WHAT THE TASK ASKS: Convert the records below into a Markdown table with the columns Row and Line, giving each line a numbered row and skipping blank lines. Start at the line containing "Select the 彩蛋" and stop after the line containing "Click the VCS".

Records from a pointing dataset:
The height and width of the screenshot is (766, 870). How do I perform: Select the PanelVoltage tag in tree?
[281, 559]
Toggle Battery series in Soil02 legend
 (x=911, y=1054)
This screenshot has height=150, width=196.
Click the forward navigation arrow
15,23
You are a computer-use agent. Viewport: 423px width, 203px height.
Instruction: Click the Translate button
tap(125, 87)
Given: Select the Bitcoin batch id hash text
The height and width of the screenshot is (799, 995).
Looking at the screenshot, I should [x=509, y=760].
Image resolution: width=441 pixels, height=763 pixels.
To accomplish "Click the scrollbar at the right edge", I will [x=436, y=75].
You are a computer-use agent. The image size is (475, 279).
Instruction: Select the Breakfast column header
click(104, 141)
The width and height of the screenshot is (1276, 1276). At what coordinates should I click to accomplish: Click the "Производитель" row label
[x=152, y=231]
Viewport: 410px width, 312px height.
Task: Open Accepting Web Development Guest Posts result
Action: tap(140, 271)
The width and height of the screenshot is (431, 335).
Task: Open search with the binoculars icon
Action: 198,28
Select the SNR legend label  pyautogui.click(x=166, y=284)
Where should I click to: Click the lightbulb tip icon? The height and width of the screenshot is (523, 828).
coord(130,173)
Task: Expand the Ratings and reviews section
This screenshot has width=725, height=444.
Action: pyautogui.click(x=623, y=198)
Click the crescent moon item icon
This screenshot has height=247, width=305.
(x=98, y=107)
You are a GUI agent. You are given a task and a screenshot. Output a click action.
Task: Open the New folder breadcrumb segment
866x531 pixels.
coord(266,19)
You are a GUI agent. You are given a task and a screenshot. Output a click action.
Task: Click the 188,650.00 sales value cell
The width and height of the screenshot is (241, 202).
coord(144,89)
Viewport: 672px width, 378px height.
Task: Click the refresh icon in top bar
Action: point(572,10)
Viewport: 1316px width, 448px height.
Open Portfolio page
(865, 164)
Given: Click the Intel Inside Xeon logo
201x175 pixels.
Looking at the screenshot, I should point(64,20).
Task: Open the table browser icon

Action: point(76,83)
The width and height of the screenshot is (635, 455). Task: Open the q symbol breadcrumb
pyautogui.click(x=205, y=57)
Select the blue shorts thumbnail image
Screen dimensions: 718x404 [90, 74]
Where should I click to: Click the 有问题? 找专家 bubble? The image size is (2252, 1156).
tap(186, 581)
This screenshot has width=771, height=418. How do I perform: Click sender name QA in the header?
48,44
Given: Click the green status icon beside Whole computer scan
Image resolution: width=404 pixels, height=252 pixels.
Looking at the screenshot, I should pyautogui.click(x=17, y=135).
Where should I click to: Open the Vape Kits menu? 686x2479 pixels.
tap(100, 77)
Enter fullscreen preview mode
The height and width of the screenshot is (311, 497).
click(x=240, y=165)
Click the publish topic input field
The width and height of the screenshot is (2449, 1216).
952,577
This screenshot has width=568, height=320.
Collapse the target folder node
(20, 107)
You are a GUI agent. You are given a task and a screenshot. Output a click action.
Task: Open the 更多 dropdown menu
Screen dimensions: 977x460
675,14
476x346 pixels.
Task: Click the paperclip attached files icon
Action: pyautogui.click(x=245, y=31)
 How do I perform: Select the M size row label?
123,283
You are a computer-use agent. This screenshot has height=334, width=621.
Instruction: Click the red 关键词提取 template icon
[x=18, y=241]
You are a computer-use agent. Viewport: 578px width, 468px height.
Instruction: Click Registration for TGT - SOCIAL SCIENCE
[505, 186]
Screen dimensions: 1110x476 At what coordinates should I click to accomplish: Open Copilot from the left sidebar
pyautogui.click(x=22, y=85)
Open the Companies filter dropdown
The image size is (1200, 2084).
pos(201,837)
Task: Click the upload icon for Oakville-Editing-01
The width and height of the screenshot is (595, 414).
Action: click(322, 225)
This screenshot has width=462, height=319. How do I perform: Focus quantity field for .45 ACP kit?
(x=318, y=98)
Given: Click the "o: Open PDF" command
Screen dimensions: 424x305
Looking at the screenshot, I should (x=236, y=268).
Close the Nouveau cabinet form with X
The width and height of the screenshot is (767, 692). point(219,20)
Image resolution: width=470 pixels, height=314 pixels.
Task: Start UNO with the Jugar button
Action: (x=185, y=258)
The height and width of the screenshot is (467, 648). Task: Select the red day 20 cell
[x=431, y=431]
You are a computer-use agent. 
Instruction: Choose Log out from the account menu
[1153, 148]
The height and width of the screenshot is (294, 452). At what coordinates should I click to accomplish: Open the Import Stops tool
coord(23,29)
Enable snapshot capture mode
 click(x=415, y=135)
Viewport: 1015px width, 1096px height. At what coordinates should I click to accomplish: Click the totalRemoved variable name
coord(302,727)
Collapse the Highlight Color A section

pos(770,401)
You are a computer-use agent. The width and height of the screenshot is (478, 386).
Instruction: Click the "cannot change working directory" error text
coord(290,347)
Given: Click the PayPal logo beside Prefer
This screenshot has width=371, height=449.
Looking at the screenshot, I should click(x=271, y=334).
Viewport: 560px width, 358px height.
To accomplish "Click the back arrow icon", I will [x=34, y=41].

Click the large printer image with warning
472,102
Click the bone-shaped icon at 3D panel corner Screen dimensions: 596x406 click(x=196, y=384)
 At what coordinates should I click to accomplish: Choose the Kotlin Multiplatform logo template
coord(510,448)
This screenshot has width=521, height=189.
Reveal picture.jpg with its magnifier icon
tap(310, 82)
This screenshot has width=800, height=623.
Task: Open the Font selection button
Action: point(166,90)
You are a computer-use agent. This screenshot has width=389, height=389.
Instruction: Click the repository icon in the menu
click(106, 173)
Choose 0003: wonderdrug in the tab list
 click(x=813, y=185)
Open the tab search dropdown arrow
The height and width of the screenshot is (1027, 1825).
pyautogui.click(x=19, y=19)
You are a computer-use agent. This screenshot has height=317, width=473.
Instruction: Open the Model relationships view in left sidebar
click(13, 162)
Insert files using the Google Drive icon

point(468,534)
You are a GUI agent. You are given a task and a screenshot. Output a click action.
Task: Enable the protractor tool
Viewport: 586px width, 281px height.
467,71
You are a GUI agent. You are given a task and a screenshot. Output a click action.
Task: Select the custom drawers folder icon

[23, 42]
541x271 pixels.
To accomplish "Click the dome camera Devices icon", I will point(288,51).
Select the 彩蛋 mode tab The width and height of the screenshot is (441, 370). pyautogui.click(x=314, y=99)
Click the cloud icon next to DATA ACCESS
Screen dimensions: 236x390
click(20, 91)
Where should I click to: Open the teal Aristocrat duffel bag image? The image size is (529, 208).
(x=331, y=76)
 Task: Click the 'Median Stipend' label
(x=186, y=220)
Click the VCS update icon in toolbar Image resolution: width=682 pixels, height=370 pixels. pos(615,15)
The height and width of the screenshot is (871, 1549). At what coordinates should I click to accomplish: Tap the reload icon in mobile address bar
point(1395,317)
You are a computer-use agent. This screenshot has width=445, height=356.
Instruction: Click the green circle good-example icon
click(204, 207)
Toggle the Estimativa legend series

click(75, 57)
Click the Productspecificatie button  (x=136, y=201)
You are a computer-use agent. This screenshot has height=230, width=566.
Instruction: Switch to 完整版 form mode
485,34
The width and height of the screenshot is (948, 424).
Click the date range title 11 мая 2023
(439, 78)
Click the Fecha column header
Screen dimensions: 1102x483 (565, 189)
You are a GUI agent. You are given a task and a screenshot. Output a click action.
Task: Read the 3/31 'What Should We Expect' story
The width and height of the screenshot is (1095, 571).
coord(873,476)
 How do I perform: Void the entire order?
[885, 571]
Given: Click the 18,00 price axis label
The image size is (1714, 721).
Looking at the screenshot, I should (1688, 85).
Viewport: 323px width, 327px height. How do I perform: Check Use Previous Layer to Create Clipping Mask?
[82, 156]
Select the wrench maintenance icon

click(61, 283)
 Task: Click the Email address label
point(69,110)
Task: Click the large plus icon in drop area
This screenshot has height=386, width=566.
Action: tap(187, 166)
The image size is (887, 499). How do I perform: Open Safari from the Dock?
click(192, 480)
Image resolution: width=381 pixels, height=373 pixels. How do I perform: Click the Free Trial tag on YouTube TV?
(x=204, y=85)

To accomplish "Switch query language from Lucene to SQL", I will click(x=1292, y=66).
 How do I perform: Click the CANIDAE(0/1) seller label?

WRITTEN ANSWER:
| Row | Line |
|---|---|
| 1 | Select the 彩蛋 mode tab The width and height of the screenshot is (441, 370). pyautogui.click(x=314, y=99) |
| 2 | Click the cloud icon next to DATA ACCESS |
| 3 | Screen dimensions: 236x390 |
| 4 | click(20, 91) |
| 5 | Where should I click to: Open the teal Aristocrat duffel bag image? The image size is (529, 208). |
| 6 | (x=331, y=76) |
| 7 |  Task: Click the 'Median Stipend' label |
| 8 | (x=186, y=220) |
| 9 | Click the VCS update icon in toolbar Image resolution: width=682 pixels, height=370 pixels. pos(615,15) |